A frequently used checklist is the Aldrete Recovery Score (see Table 6.2). If the sum of points reaches 9 or 10, we can discharge the patient from the PACU.
After outpatient procedures under local or peripheral nerve block anesthe-sia, perhaps with parenterally administered CNS depressants, e.g., midazolam (Versed®), propofol or opioids, the patient may bypass the PACU unless a med-ical condition would call for observation. It may be necessary to prescribe an oral analgesic that might include a mild opioid.
If no CNS depressant drug was used during the procedure and if the peripheral nerve block is behaving as expected (surgical anesthesia wearing off, but perhaps analgesia continuing), the patient can be discharged. We still insist that a relative or friend accompany them home because the patient will have been exposed to the stress of an operation – however minor – and will have been fasting and thus be at risk of swooning or even fainting and not being at the height of his reflex responses.

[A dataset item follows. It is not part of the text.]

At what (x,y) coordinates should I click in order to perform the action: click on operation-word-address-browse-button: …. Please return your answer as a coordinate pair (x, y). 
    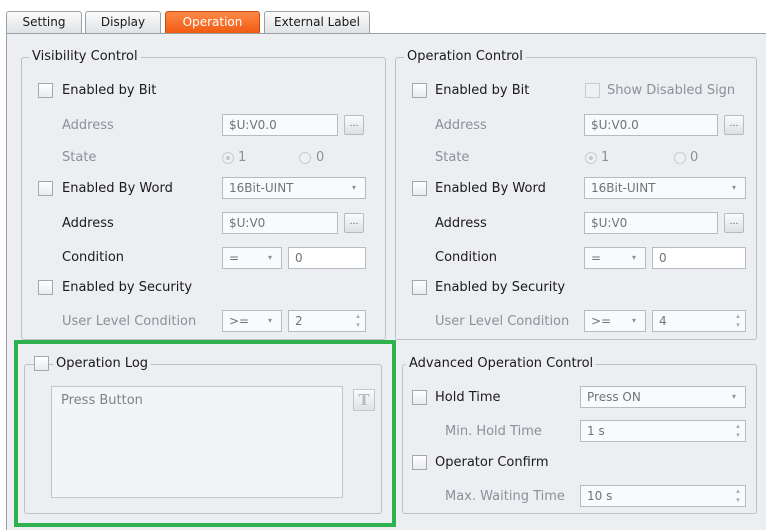
    Looking at the image, I should click on (734, 223).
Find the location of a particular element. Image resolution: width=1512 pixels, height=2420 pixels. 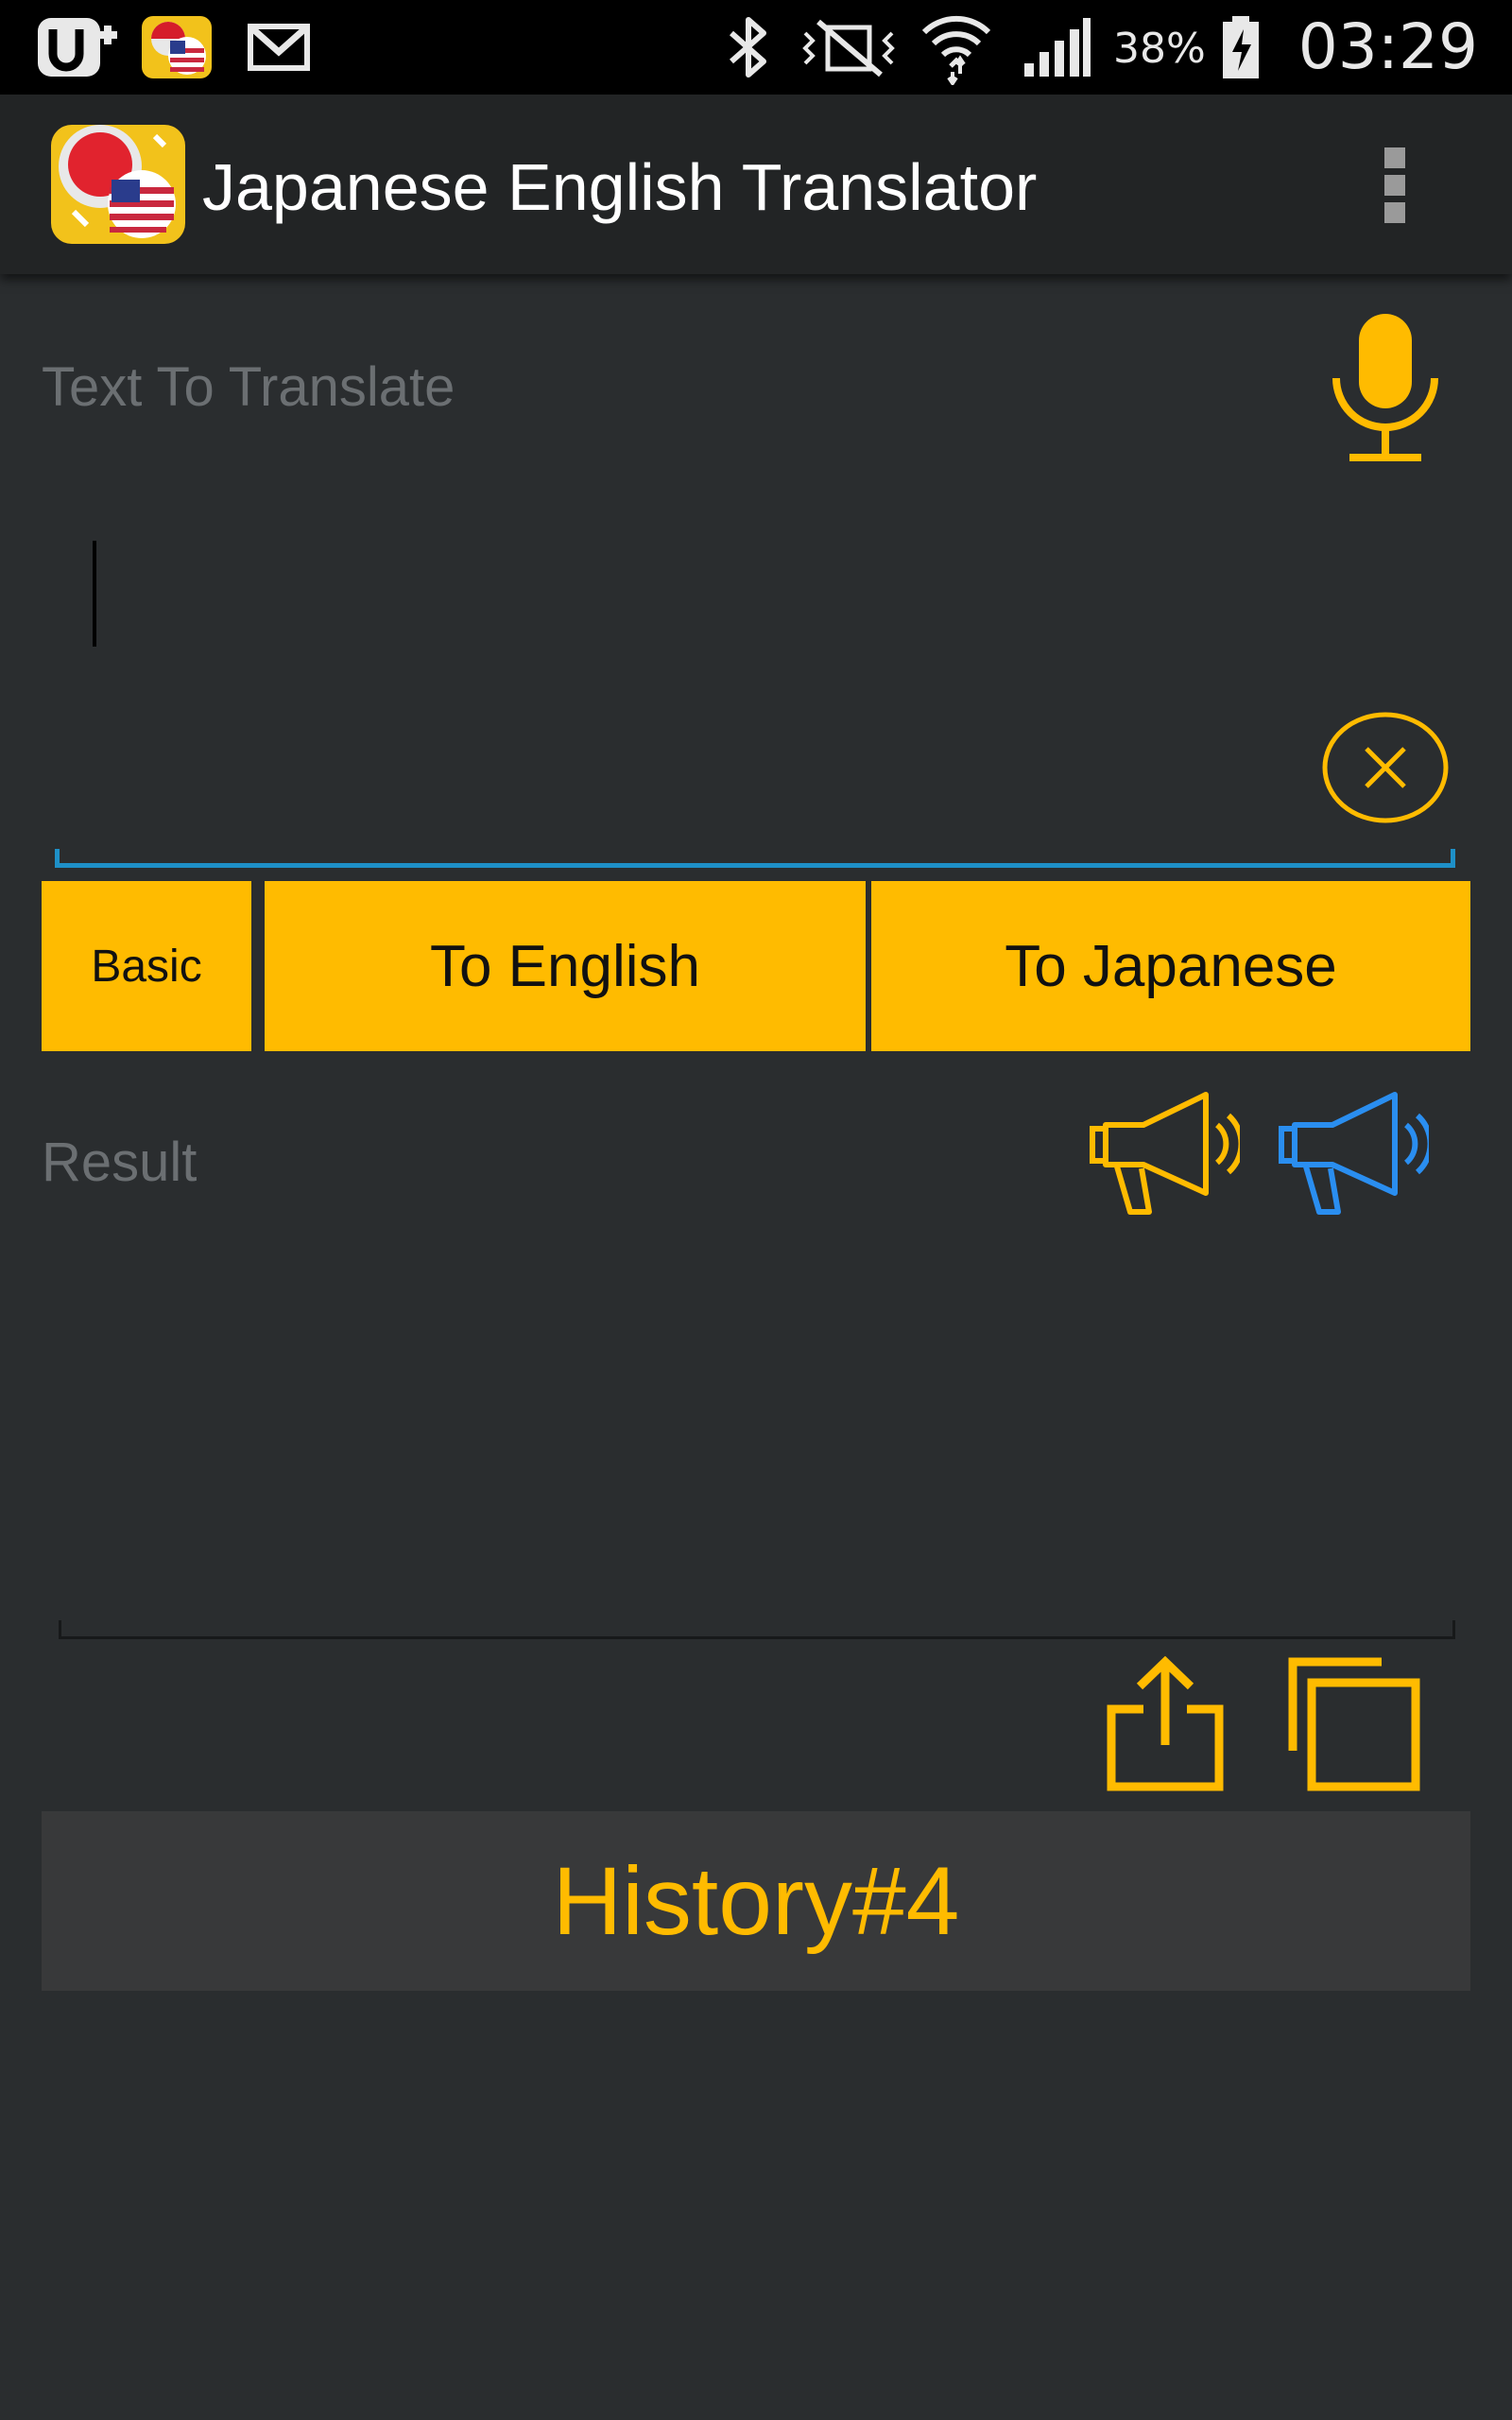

For those patients who required CNS depressants for a short operative proce-dure in which no severe post-operative pain is expected, e.g., a sigmoidoscopy under propofol sedation or a cataract removal under local anesthesia preceded by a small (0.5 to 0.75 mg/kg) dose of methohexital (Brevital®) to minimize the discomfort of the retrobulbar block, the recovery process can be completed in a matter of minutes to an hour, at which point the patient can be discharged into the care of a relative or friend for transportation home. We always assume that drug effects and hormonal disturbances will linger for a matter of several hours to a day, so that upon discharge, the patient cannot be considered ready to drive an automobile or ride a bicycle or even cross the street by himself.
For those patients who remain in the hospital following their operation, PACU discharge signals the phase of continued post-operative care.